Pedersen Stine F, Poulsen Kristian A, Lambert Ian H
Department of Biochemistry, Institute for Molecular Biology and Physiology, Copenhagen, Denmark.
Am J Physiol Cell Physiol. 2006 Dec;291(6):C1286-96. doi: 10.1152/ajpcell.00325.2005. Epub 2006 Jul 19.
Osmotic swelling of NIH3T3 mouse fibroblasts activates a bromoenol lactone (BEL)-sensitive taurine efflux, pointing to the involvement of a Ca(2+)-independent phospholipase A(2) (iPLA(2)) (Lambert IH. J Membr Biol 192: 19-32, 2003). We report that taurine efflux from NIH3T3 cells was not only increased by cell swelling but also decreased by cell shrinkage. Arachidonic acid release to the cell exterior was similarly decreased by shrinkage yet not detectably increased by swelling. NIH3T3 cells were found to express cytosolic calcium-dependent cPLA(2)-IVA, cPLA(2)-IVB, cPLA(2)-IVC, iPLA(2)-VIA, iPLA(2)-VIB, and secretory sPLA(2)-V. Arachidonic acid release from swollen cells was partially inhibited by BEL and by the sPLA(2)-inhibitor manoalide. Cell swelling elicited BEL-sensitive arachidonic acid release from the nucleus, to which iPLA(2)-VIA localized.
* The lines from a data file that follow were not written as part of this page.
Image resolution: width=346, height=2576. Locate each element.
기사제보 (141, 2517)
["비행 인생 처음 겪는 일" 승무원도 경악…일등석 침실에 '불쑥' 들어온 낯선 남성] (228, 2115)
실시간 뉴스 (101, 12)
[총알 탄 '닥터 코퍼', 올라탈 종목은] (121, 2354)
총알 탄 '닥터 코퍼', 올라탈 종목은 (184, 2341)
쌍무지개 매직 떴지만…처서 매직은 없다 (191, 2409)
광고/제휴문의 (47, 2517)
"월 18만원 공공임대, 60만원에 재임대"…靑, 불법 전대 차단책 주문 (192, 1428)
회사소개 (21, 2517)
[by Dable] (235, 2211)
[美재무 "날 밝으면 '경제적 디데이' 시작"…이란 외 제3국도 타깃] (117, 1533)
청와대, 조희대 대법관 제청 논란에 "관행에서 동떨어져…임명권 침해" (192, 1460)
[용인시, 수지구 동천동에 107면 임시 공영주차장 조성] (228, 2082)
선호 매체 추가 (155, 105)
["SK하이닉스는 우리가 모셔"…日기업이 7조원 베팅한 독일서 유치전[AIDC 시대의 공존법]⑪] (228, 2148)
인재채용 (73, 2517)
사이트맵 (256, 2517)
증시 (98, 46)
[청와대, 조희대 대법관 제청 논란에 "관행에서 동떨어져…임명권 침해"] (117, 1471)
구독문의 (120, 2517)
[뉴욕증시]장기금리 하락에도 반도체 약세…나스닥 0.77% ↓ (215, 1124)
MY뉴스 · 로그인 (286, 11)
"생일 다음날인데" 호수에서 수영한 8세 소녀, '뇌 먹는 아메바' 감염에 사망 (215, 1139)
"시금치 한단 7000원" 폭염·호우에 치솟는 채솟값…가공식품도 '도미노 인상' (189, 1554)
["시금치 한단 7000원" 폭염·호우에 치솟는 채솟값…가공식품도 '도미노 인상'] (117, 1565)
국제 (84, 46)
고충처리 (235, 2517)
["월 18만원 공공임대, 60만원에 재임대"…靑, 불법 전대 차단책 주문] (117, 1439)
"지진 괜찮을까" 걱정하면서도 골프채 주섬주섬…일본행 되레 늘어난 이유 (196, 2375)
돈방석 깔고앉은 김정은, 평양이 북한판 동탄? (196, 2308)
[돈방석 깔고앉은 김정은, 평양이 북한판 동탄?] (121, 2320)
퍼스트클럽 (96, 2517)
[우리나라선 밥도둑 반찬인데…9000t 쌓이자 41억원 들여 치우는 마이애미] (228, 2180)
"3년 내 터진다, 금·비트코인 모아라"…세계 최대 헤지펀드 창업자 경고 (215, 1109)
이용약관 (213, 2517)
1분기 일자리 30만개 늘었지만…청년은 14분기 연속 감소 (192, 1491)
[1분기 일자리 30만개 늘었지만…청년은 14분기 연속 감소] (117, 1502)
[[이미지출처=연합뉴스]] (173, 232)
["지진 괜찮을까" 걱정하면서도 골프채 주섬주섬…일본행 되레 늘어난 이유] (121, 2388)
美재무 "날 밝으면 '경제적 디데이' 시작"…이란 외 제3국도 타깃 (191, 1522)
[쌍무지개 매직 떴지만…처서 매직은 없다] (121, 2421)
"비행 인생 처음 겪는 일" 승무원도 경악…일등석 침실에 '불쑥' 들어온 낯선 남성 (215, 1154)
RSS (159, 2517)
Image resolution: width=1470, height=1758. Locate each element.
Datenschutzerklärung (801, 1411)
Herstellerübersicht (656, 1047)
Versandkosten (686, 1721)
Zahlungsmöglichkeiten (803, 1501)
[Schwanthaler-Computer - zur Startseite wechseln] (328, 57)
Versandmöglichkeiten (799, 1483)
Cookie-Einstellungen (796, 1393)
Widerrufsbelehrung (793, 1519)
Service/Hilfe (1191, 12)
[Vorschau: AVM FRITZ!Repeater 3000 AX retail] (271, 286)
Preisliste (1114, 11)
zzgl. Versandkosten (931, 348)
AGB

Exposure to the bee venom peptide melittin, to increase PLA(2) substrate availability, potentiated arachidonic acid release and osmolyte efflux in a volume-sensitive, 5-lipoxygenase-dependent, cyclooxygenase-independent manner. Melittin-induced arachidonic acid release was inhibited by manoalide and slightly but significantly by BEL. A BEL-sensitive, melittin-induced PLA(2) activity was also detected in lysates devoid of sPLA(2), indicating that both sPLA(2) and iPLA(2) contribute to arachidonic acid release in vivo. Swelling-induced taurine efflux was inhibited potently by BEL and partially by manoalide, whereas the reverse was true for melittin-induced taurine efflux. It is suggested that in NIH3T3 cells, swelling-induced taurine efflux is dependent at least in part on arachidonic acid release by iPLA(2) and possibly also by sPLA(2), whereas melittin-induced taurine efflux is dependent on arachidonic acid release by sPLA(2) and, to a lesser extent, iPLA(2).
NIH3T3小鼠成纤维细胞的渗透性肿胀激活了一种对溴苯乙酮内酯(BEL)敏感的牛磺酸外流,这表明一种不依赖钙离子的磷脂酶A2(iPLA2)参与其中(兰伯特·IH。《膜生物学杂志》192:19 - 32,2003年)。我们报告,NIH3T3细胞的牛磺酸外流不仅因细胞肿胀而增加,还因细胞收缩而减少。花生四烯酸向细胞外的释放同样因收缩而减少,但未因肿胀而显著增加。发现NIH3T3细胞表达胞质钙依赖性cPLA2 - IVA、cPLA2 - IVB、cPLA2 - IVC、iPLA2 - VIA、iPLA2 - VIB和分泌性sPLA2 - V。BEL和sPLA2抑制剂 manoalide可部分抑制肿胀细胞中花生四烯酸的释放。细胞肿胀引发了从细胞核中释放出对BEL敏感的花生四烯酸,iPLA2 - VIA定位于细胞核。暴露于蜂毒肽蜂毒素以增加PLA2底物的可用性,以一种体积敏感、5 - 脂氧合酶依赖性、环氧化酶非依赖性的方式增强了花生四烯酸的释放和渗透溶质的外流。蜂毒素诱导的花生四烯酸释放被manoalide抑制,被BEL轻微但显著地抑制。在不含sPLA2的裂解物中也检测到了对BEL敏感的、蜂毒素诱导的PLA2活性,这表明sPLA2和iPLA2都在体内花生四烯酸的释放中起作用。肿胀诱导的牛磺酸外流被BEL强烈抑制,被manoalide部分抑制,而蜂毒素诱导的牛磺酸外流则相反。这表明在NIH3T3细胞中,肿胀诱导的牛磺酸外流至少部分依赖于iPLA2以及可能还有sPLA2释放的花生四烯酸,而蜂毒素诱导的牛磺酸外流则依赖于sPLA2释放的花生四烯酸,且在较小程度上依赖于iPLA2释放的花生四烯酸。